(Source text)
______

From the pain of the pandemic, new opportunities emerge for the UAE and the world
Few countries have experienced more change over the past 50 years than the UAE. In two generations, the country has gone from a small fishing and pearling center to one of the world’s major economic hubs. The economy is more than 35 times bigger than it was when the federation was founded in 1971. Back then, oil accounted for almost three-quarters of gross domestic product. Today, it constitutes less than a third, fueled by the rapid growth in trade, services, tourism, and technology.
This change was facilitated by internal stability, but it took place in a regional environment of extraordinary unrest and instability. The UAE is one of a few countries with no memory of a status quo. It has never rested on its laurels and has grown up around more risk and uncertainty than most. That the UAE now often ranks as the safest country in the world is one of its most notable achievements.
These conditions have created a robustness and agility in the UAE system and in the Emirati mindset that have proven particularly helpful in navigating the challenges the coronavirus disease (COVID-19) pandemic has brought to our economy, which is one of the most globally connected in the world.

______

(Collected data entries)
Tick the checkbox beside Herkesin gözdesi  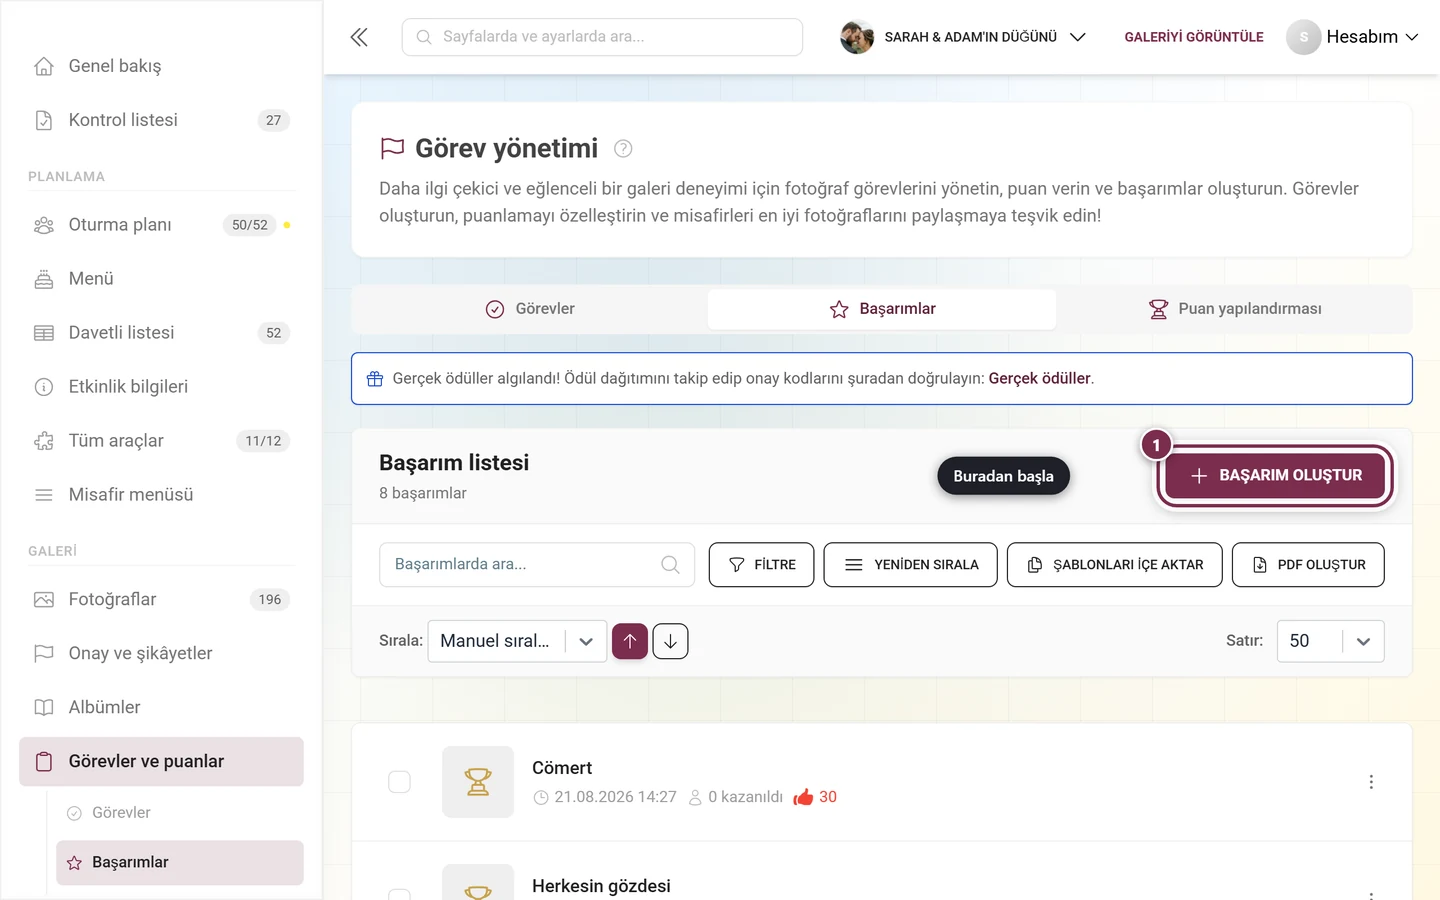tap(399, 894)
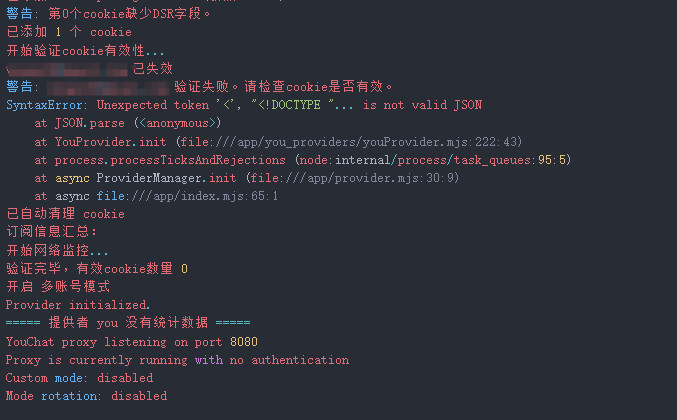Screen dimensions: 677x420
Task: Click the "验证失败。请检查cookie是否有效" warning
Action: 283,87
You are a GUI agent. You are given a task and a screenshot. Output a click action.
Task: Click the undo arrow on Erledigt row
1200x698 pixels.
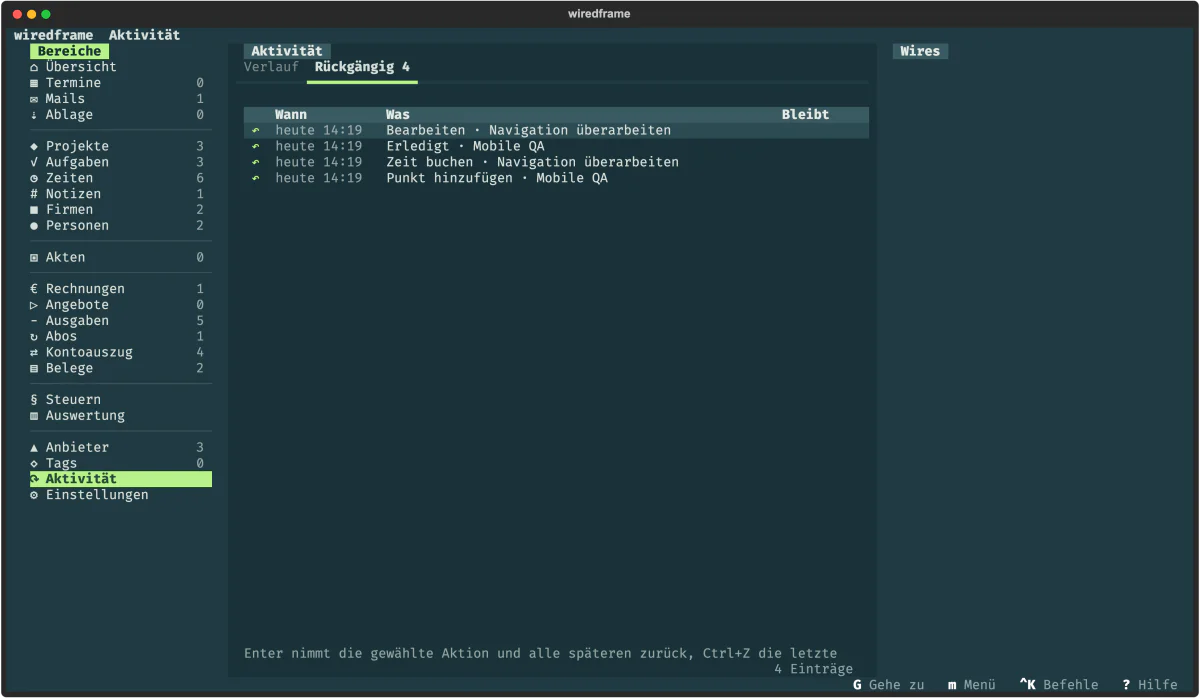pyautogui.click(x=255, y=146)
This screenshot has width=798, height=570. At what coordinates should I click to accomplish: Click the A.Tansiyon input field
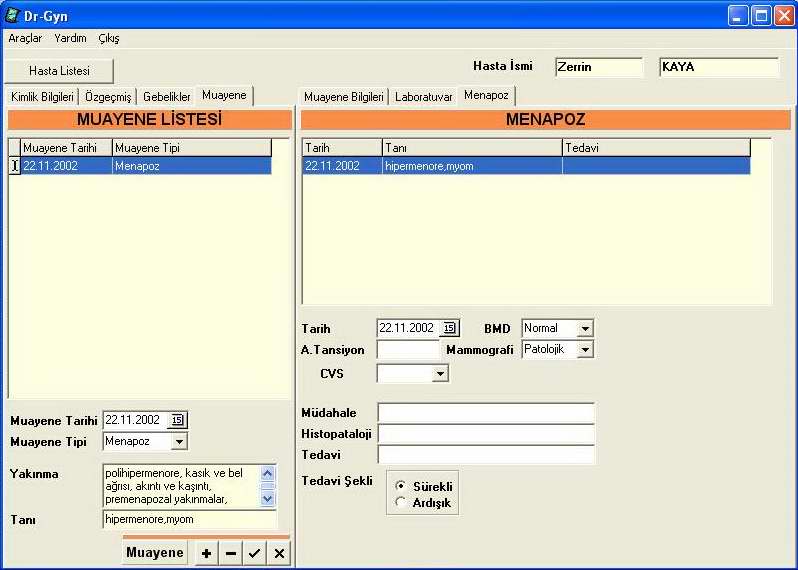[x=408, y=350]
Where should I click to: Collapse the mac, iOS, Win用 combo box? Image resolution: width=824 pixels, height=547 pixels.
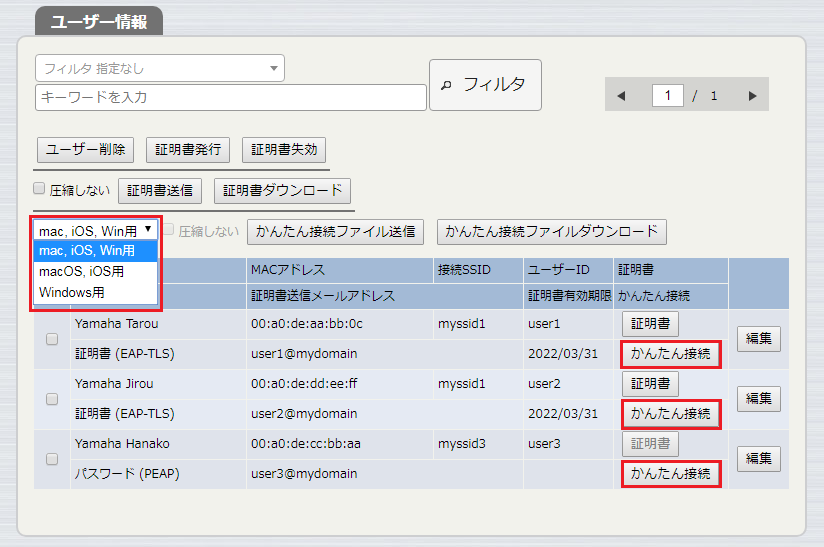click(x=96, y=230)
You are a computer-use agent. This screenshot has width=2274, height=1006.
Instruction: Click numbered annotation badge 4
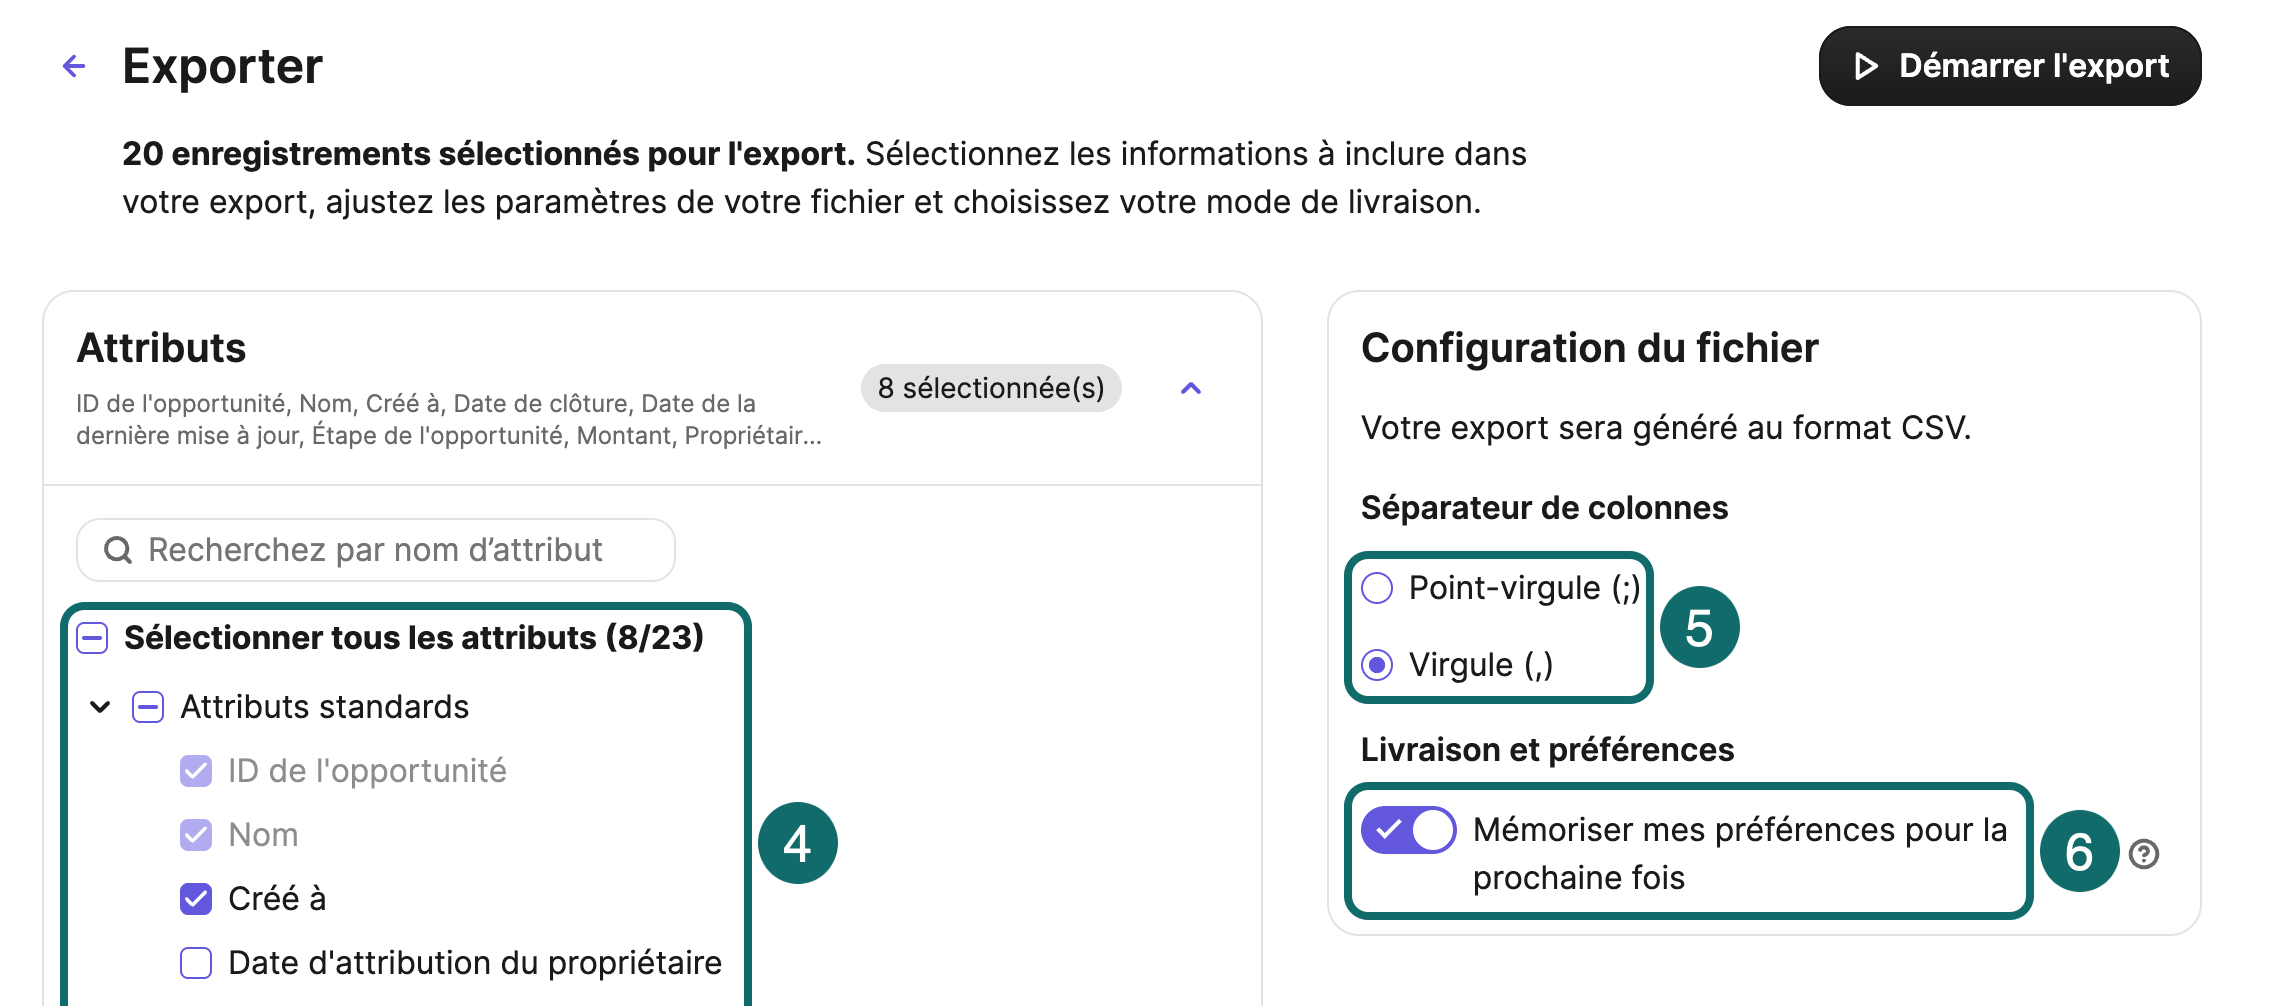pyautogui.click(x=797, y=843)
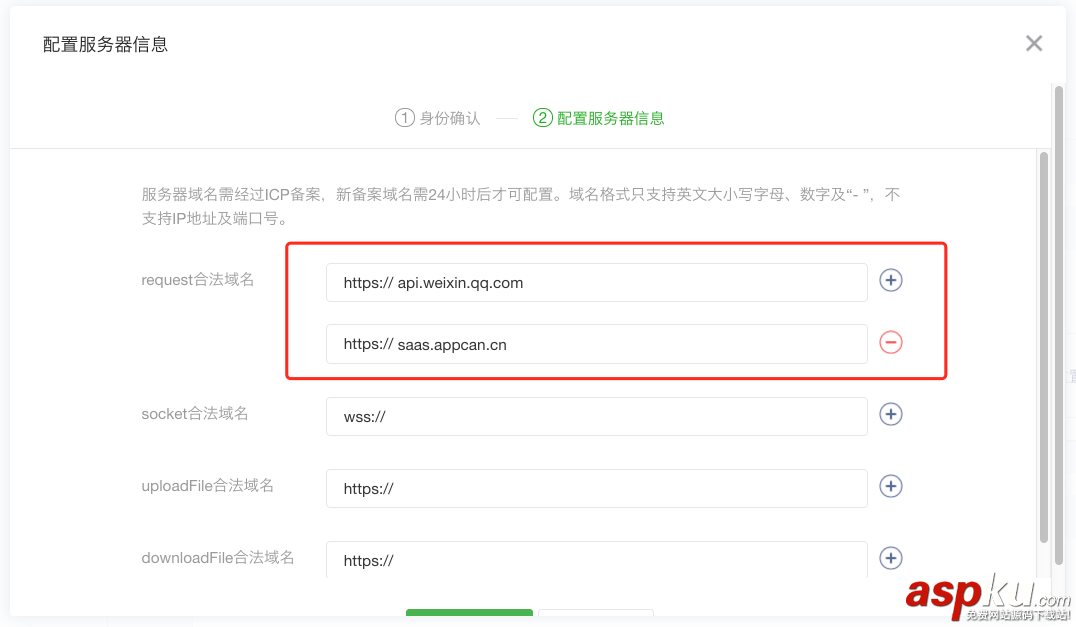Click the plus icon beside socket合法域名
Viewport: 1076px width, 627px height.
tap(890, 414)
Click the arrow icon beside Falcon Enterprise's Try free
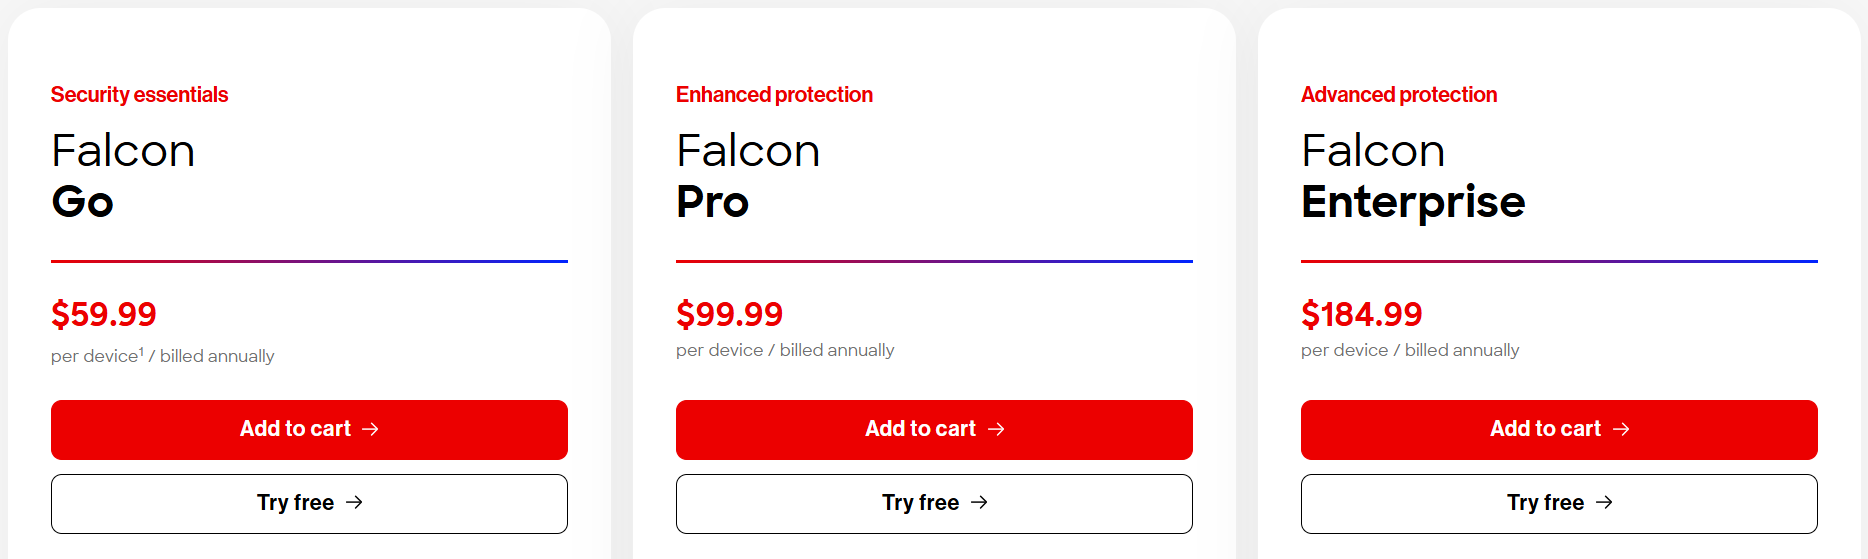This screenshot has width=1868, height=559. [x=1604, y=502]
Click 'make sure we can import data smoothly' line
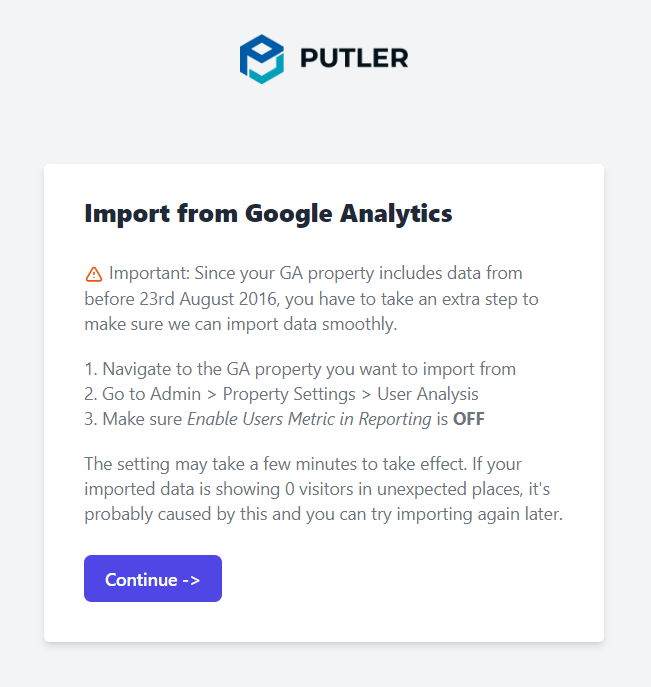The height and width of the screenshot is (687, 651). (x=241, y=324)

______

According to the text on the UAE, what share of gross domestic product did oil account for when the federation was founded in 1971?

(The completed task) Almost three-quarters